A Polícia Militar, sob o comando de Hélder Barbalho, reprimiu de forma violenta os povos indígenas que realizaram a ocupação. Na parte da manhã, impediram que as comunidades recebessem água, comida e outros mantimentos, além de cortar o fornecimento de água e energia elétrica da SEDUC como forma de retaliação ao protesto.

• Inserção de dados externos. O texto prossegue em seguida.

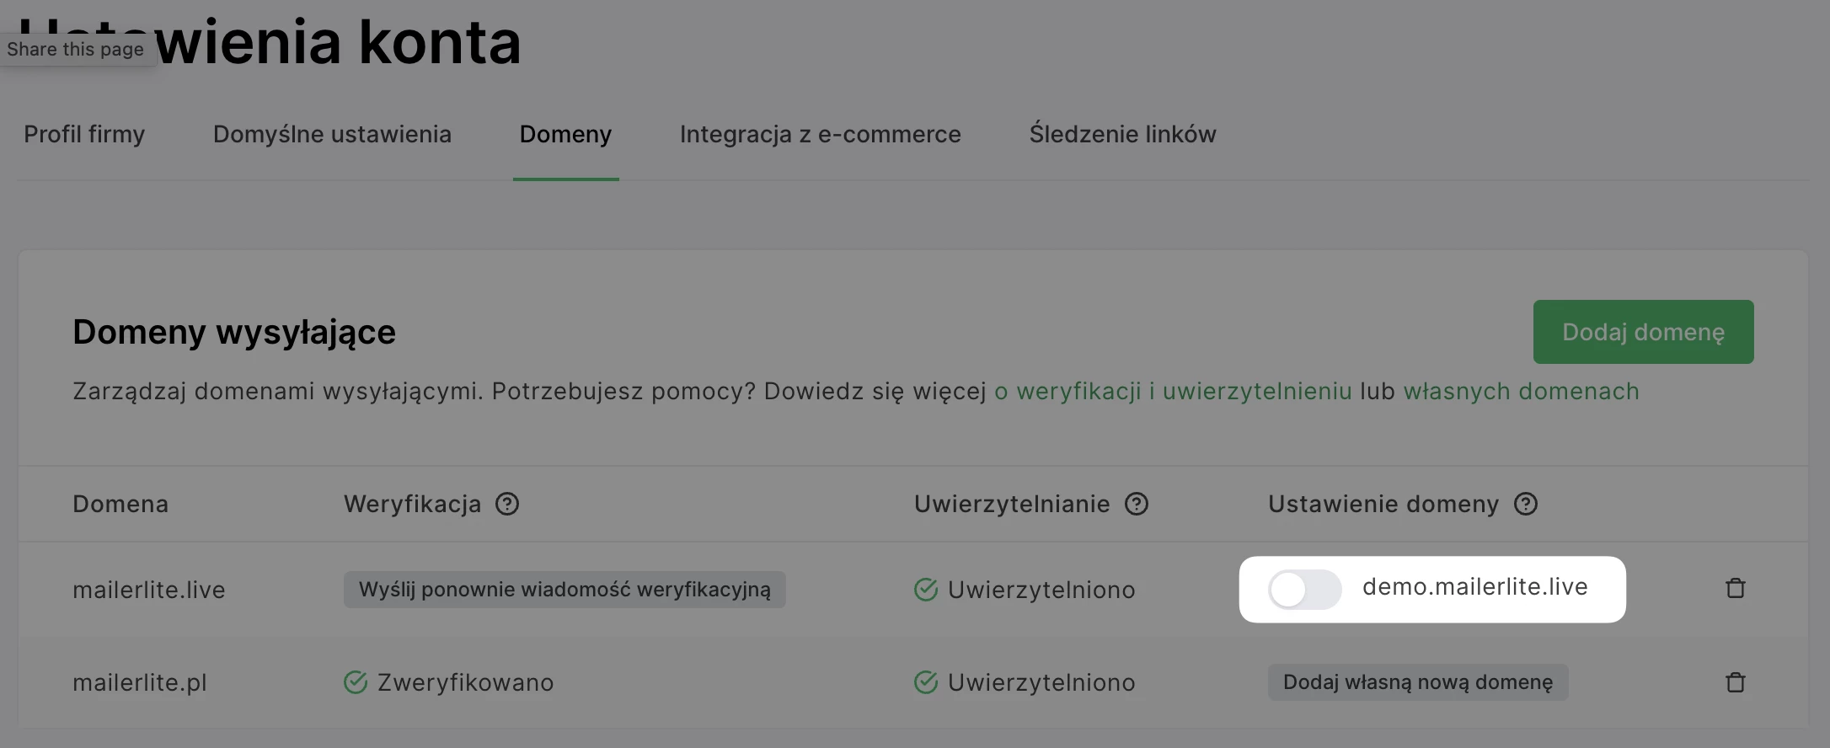
Task: Click the Zweryfikowano green check icon
Action: [x=356, y=682]
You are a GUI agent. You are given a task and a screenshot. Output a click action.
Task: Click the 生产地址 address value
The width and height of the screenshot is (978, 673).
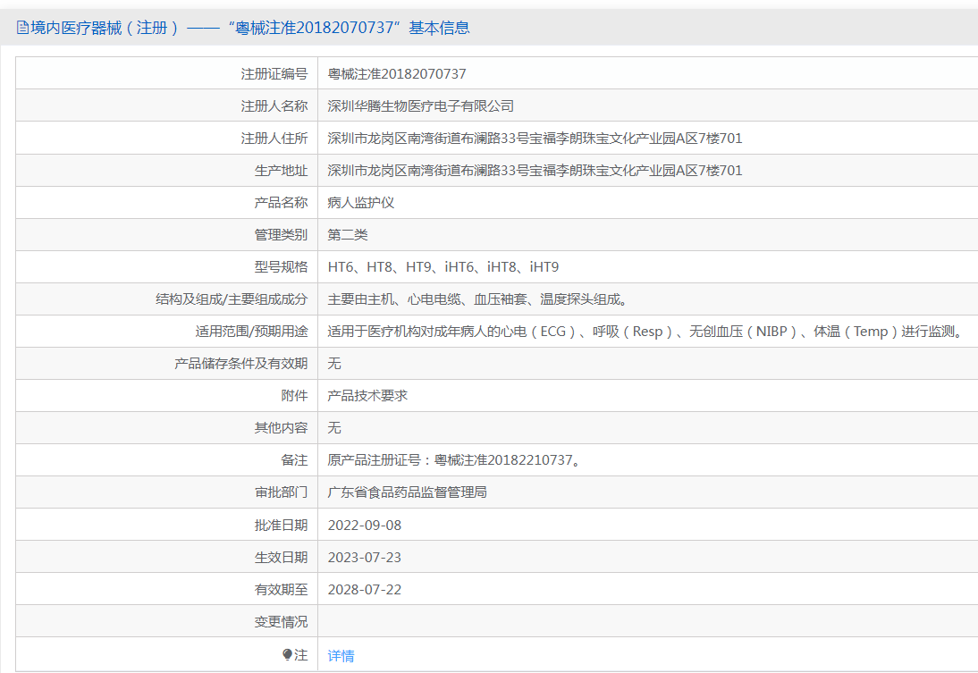pos(535,171)
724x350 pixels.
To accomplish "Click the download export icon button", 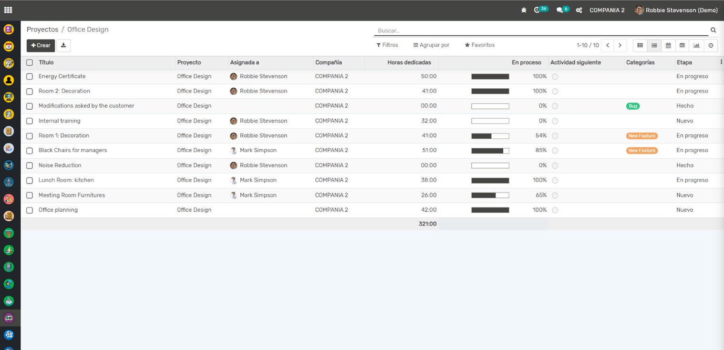I will [x=63, y=45].
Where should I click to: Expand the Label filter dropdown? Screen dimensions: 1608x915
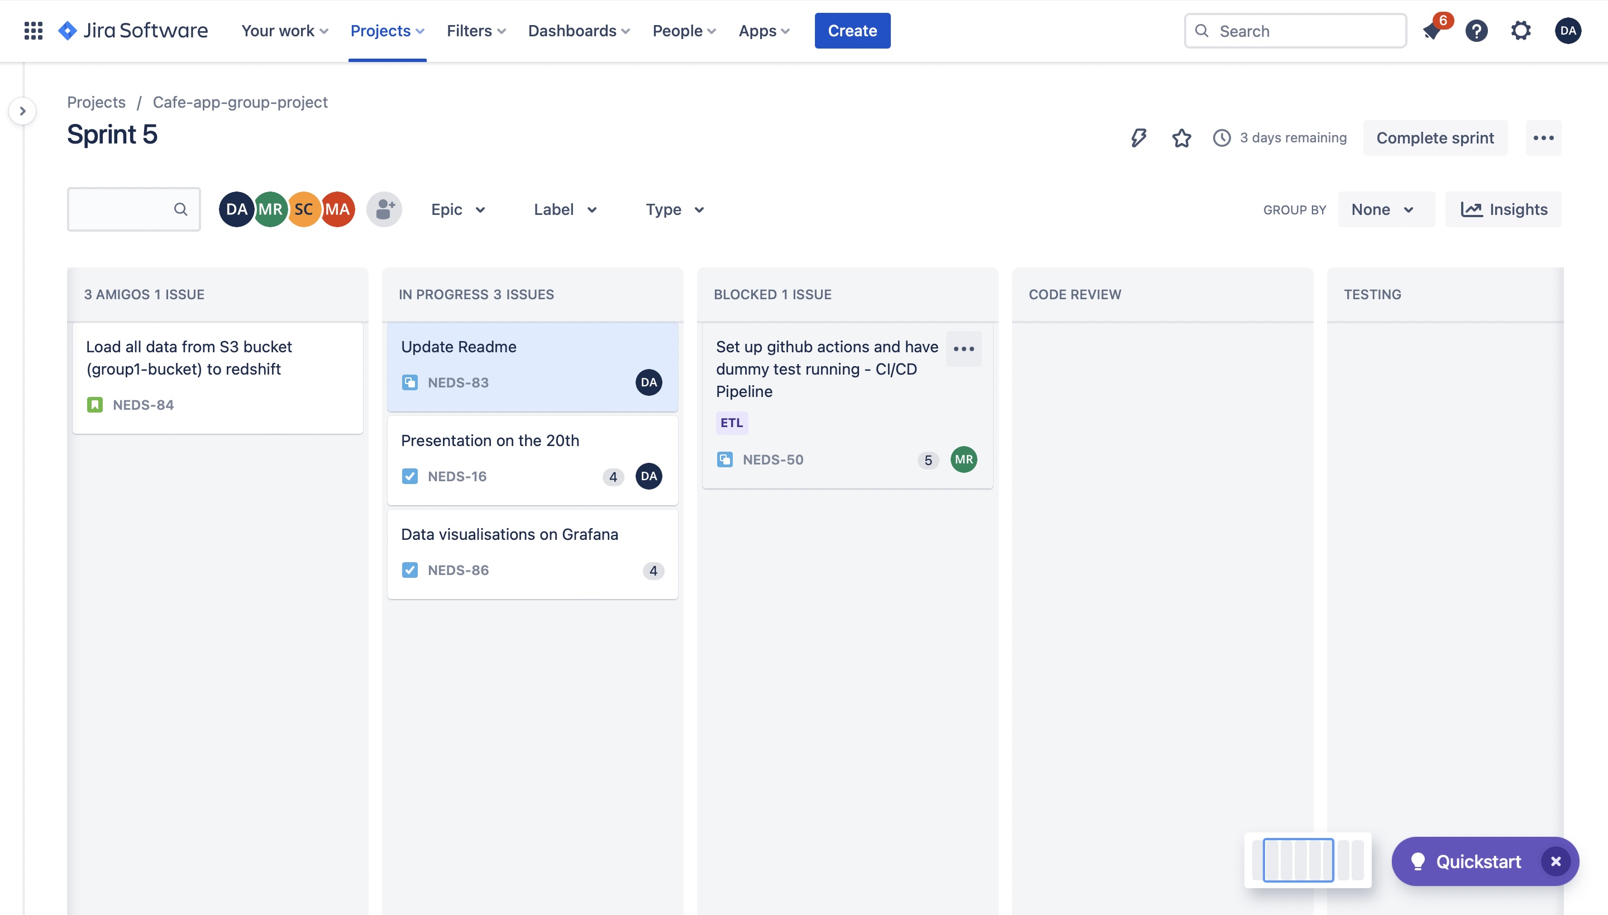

Governo do Pará é a favor do sucateamento das escolas indígenas e beneficia os latifúndios
Em entrevista ao Jornal A Verdade, Wender Tembé, liderança indígena do povo Tembé-Tenetehara da Terra Indígena do Alto Rio Guamá, destacou que a ocupação foi uma necessidade para defender o direito à educação escolar indígena. Ele denunciou o projeto de sucateamento das escolas indígenas, que frequentemente enfrentam a falta de professores e estrutura adequada. Wender criticou a postura do governador e do secretário de educação, afirmando que ambos ignoram as reivindicações das comunidades e dificultam o diálogo:
“O governador precisa parar de fingir que defende a Amazônia, que defende a floresta e os povos indígenas, enquanto apoia o agronegócio, a garimpagem, os madeireiros e não atende às reivindicações dos povos indígenas”, declarou.
No período da tarde, a ocupação continuou, mesmo com a intervenção do Ministério Público Federal (MPF). Hélder Barbalho e Rossieli Soares, secretário de educação do estado, não se pronunciaram sobre a situação dos povos indígenas, tampouco atenderam às demandas apresentadas ou encaminharam a revogação do PL que extingue a educação modular indígena.
Hélder Barbalho, cuja família possui milhares de hectares de terra no Pará, tem adotado uma postura sistemática de ataque aos povos indígenas e comunidades tradicionais desde o início de seu mandato. O governador mantém alianças com o agronegócio, latifundiários e grileiros, principais responsáveis pelos conflitos de terra no estado, e permanece omisso diante das reivindicações desses grupos.
Mesmo no ano em que Belém sediará a COP-30, o governo do Pará continua a atacar e retaliar os povos indígenas, posicionando-se contra o meio ambiente e a justiça climática. Não há justiça climática sem a garantia dos direitos dos povos originários, que são os principais responsáveis pela proteção de florestas, terras, rios e do ar, especialmente na Amazônia, onde o desmatamento, os incêndios e os conflitos por terra atingem níveis alarmantes. Os povos indígenas estão na linha de frente na defesa da natureza, combatendo o agronegócio, a mineração e os madeireiros.
O sistema capitalista tenta apropriar-se das terras e da natureza para mercantilizá-las, reservando seu acesso apenas à elite econômica. Esses ataques aos direitos dos povos indígenas fazem parte de um projeto maior de opressão e marginalização, com o objetivo de roubar suas terras.
A luta dos povos originários e a ocupação da SEDUC são ações fundamentais para barrar os retrocessos na educação no Pará, especialmente nas regiões interioranas. Essa luta busca assegurar um direito constitucional garantido pela Lei de Diretrizes e Bases da Educação (LDB) e pelo Decreto nº 6.861/2009, que regulamentam a organização da educação indígena nos territórios.
É essencial fortalecer essa mobilização para impedir qualquer retrocesso. Direitos são conquistados com luta, e a resistência dos povos indígenas diante da opressão não pode ser reprimida. A revogação imediata do PL 10.820/2024 é indispensável para garantir a soberania dos povos originários, sua autodeterminação e a preservação de suas culturas, saberes e cosmologias.